(SOURCE EXTRACT Opens)

## Parse CD-HIT cluster file

In notebook 05 we ran cd-hit on the VH.fa and VL.fa files which assigned every sequence to a cluster.

Now we want to remove antibodies that are redundant. We consider antibodies to be redundant if they show high sequence similarity of both their heavy and light chains, i.e. if their heavy chains are in the same cluster and their light chains are in the same cluster, respectively.

To do so, we create a DataFrame with columns
- pbs_id
- Hchain
- Lchain
- Hcluster
- Lcluster

where the first 3 columns are parsed from the summary file, and the last 2 columns are populated by parsing the cluster files. 


### Parsing the cluster file    


The cluster file looks like

Lines starting with '>' start a new cluster.

The other lines contain the sequence id of the sequences belonging to that cluster enclosed by '>' on the left and three dots '...' on the right.


How can we extract the pdb_id from those lines?

Given a line, we can use the `find` method to obtain the indices of those enclosing characters and use the string between those indices as pdb_id. An example is given below

In [None]:
line = "0	136aa, >5o0w... *"

# we want to extract 5o0w 
# the first character starts after the >
# the last character ends before the first '...' 

# find the first > on the line
startidx = line.find('>') 
# find the first three points 
endidx = line.find('...')

# be aware of python indexing. Slice a:b includes a but not b
print(line[(startidx+1):endidx])

5o0w


Write a function `parse_pdb_id(line)` that returns the pdb_id.

We also need to make sure that there is a pdb_id found on the line.
The `find` method returns -1 if the substring is not found.

Assume a pdb_id is found when startidx != -1 and endidx != -1 and endidx - startidx > 3.

(SOURCE EXTRACT Closes)
(RECORDED INFORMATION Opens)

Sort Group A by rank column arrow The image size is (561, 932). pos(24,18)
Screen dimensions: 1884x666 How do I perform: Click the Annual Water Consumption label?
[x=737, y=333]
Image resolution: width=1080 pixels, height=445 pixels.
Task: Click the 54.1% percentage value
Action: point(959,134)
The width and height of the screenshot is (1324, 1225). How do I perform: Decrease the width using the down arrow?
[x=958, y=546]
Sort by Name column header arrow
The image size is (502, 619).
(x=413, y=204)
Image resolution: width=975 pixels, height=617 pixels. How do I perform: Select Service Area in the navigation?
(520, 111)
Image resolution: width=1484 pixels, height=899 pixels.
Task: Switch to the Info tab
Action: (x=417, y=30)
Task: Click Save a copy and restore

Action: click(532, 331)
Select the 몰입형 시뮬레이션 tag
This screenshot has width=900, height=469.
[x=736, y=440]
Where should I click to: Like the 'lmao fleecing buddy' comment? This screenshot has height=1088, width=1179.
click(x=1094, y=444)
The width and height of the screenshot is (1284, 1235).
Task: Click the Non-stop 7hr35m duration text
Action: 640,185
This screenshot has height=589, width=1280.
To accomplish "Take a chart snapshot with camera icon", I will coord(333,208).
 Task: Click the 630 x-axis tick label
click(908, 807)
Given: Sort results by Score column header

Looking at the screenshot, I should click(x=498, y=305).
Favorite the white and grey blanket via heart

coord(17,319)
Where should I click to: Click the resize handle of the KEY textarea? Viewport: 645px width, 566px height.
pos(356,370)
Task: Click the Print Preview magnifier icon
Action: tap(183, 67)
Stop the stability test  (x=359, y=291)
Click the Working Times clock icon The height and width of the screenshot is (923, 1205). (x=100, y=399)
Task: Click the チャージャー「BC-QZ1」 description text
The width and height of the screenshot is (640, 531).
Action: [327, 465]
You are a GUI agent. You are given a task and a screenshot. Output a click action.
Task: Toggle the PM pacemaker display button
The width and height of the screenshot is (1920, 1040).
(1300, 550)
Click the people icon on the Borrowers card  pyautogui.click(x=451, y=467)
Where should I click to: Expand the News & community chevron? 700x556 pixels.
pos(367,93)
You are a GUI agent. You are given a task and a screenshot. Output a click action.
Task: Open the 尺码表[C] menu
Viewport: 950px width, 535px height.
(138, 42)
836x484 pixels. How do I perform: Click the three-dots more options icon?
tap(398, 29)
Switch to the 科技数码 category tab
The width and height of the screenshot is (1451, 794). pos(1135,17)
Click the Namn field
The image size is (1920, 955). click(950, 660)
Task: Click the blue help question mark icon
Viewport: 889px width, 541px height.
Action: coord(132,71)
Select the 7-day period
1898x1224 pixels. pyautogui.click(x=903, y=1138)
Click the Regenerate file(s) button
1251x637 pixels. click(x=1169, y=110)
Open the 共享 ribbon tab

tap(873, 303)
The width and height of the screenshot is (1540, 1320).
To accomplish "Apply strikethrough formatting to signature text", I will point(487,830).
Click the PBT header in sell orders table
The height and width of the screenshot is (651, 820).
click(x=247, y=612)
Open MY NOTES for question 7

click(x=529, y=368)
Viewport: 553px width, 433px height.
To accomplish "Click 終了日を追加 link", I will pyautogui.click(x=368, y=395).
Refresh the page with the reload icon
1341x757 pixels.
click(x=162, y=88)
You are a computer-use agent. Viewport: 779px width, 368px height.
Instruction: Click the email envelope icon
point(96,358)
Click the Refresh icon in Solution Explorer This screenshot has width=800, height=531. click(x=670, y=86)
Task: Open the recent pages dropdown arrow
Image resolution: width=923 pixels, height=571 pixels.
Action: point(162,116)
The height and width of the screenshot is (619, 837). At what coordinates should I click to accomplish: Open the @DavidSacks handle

(RECORDED INFORMATION Closes)

# DIRECTIONS:
A) In the CD-HIT notebook text above, what does the `find` method return when the substring is not found?
B) Reproduce the passage of the CD-HIT notebook text that opens with the words containing "where the first" and closes with "on the right.".

# RESPONSES BY ITEM NUMBER:
A) It returns -1.

B)
where the first 3 columns are parsed from the summary file, and the last 2 columns are populated by parsing the cluster files. 


### Parsing the cluster file    


The cluster file looks like

Lines starting with '>' start a new cluster.

The other lines contain the sequence id of the sequences belonging to that cluster enclosed by '>' on the left and three dots '...' on the right.